Now you’re almost there.
My script does several checks in order to validate the user (is fabmans response valid, is username&password correct, is the user active, is it a member of my space, is it an active member of my space, … a few of these are probably not needed). The final check is to see if the member has the metadata field “nextCloud” set in Fabman - if yes, the user is allowed to log in WITH username = value of metadata.nextCloud.
(Side note: you don’t need to create a new account for every member within nextCloud.
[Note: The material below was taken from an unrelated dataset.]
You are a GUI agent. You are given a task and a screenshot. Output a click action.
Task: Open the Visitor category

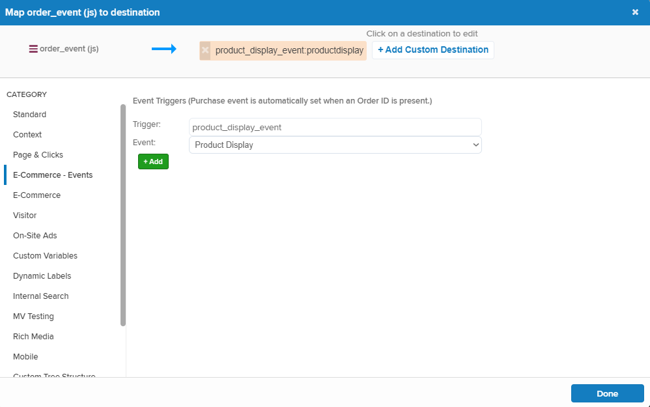[x=25, y=216]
Just set the metadata field “nextCloud” to the username you want for this member, and nextCloud creates it’s user account when the login is successful.)
This behaviour can obviously be changed. You could remove the two else if blocks that check the metadata content, thus allowing any valid fabman member using the cloud. Just change the $uid to your desired user name:
$uid = $data[‘metadata’][‘nextCloud’];
could be
$uid = $data[‘firstName’].$data[‘lastName’].$data[‘id’];
or any other unique (!!) name.
Good luck! (And just ask if anything is not clear.)